Das Interesse an unserem Expeditionsfahrzeug ist üblicherweise sehr gross. Nicht so an der österreichisch-ungarischen Grenze. Wir fahren buchstäblich im fünften Gang über die Landesgrenze und kein Grenzer weit und breit zu sehen. Gott sei Dank! Wir steuern direkt auf Sopron, zu deutsch Ödenburg zu. Auch in Sopron fahren wir auf einen Park4Night Stellplatz. Mit dieser App sind wir in den ersten zwei Wochen durch Österreich eigentlich immer gut gefahren. Es ist natürlich, wie mit allen Bewertungsportalen und damit kenne ich mich als Hotelier und Business Optimierer selbstverständlich aus. Das heisst, man muss neben dem Score unbedingt auch die Anzahl Bewertungen, sowie die für sich massgebende Relevanz der negativen Kommentare im Auge behalten.

In Sopron gibt es also einen grossen ebenen Parkplatz unter Bäumen in unmittelbarer Nähe der Altstadt. In unserer internen Wertung gab dieser Übernachtungsplatz eine 6.4 von 10. Das ist doch gar nicht übel für einen Standort mitten in der Stadt, ohne Thrills and Frills ;-). Wir waren auf jeden Fall, sowohl mit der pittoresken Stadt, wie mit der Übernachtung sehr zufrieden. Die Sehenswürdigkeiten hielten sich zwar in Grenzen, entsprechend der Grösse der Stadt. Umso eindrücklicher waren diejenigen, die sie zu bieten hat. Zum Beispiel das Tor der Treue. Wo gibt es denn so was? Dazu braucht man nur ein wenig in der Geschichte zu stöbern. Hierzu habe ich mir zwei Daten gemerkt:

Die Bewohner von Sopron durften also tatsächlich gemäss dem Friedensvertrag von Trianon 1921 durch Abstimmung selber bestimmen, ob sie nun zu Ungarn oder Österreich gehören wollen. Ob die Abstimmung mit rechten Dingen zuging, streitet man sich noch heute. Tatsache ist, dass den Soproner seither das Tor der Treue südlich des Feuerturms errichtet wurde, da man ihnen ihre Treue zur ungarischen Heimat sehr hoch anrechnete. Noch heute wird in Sopron der Abstimmungstag am 14. Dezember als der Tag der Treue gefeiert.

> EXTRAHIERTES MATERIAL
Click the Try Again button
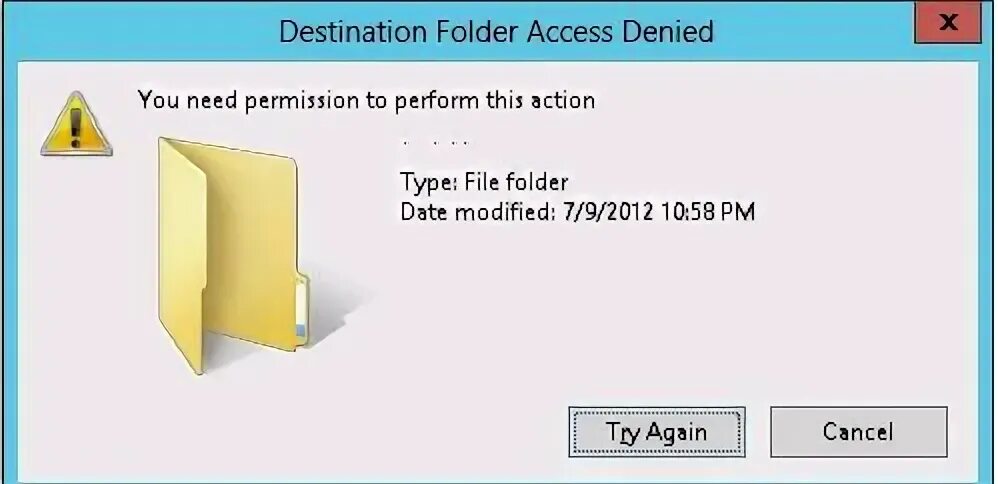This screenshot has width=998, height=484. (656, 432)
---
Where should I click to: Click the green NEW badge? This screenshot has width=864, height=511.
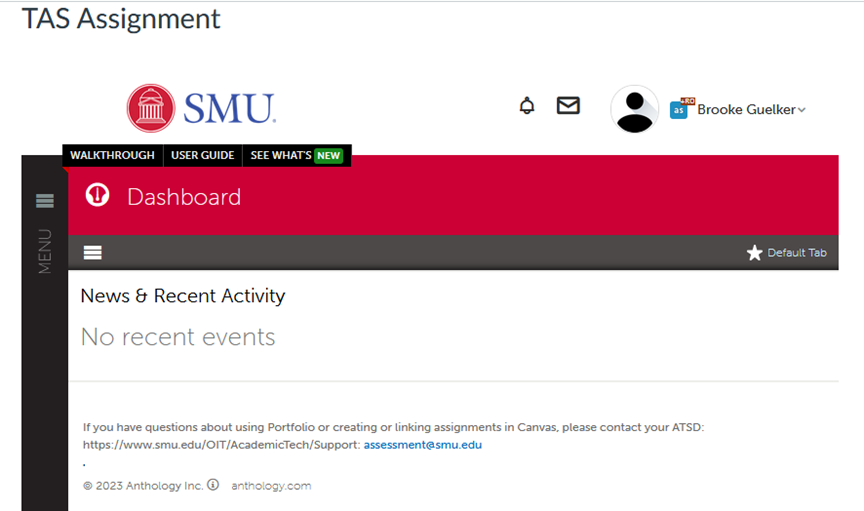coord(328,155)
...
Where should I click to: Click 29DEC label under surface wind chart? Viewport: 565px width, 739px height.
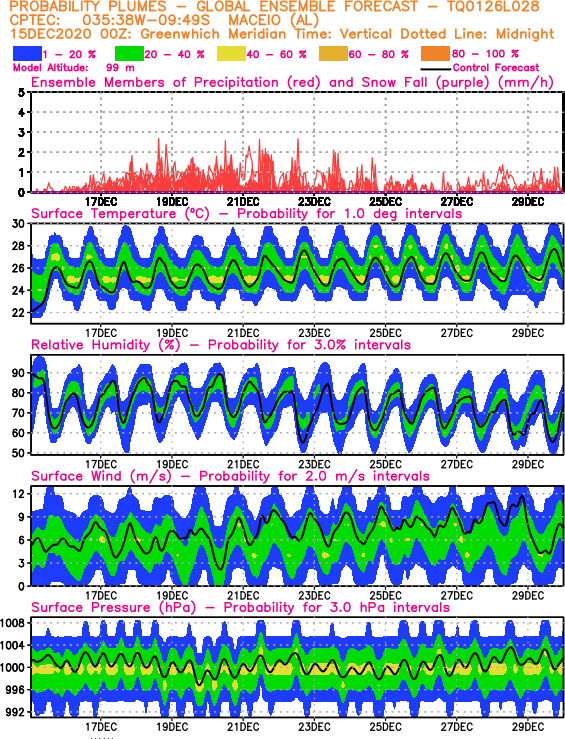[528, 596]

> WORUM ES GEHT
Beantworten Sie mithilfe des Lesetextes die folgenden Fragen.
1. Wie lautet der deutsche Name von Sopron?
2. Welche Bewertung erhielt der Übernachtungsplatz in Sopron in der internen Wertung der Reisenden?
3. An welchem Datum wird in Sopron der Tag der Treue gefeiert?

> ANTWORT ZUR AUFGABE
1. Der deutsche Name von Sopron lautet Ödenburg.
2. Der Übernachtungsplatz erhielt eine 6.4 von 10.
3. Der Tag der Treue wird am 14. Dezember gefeiert.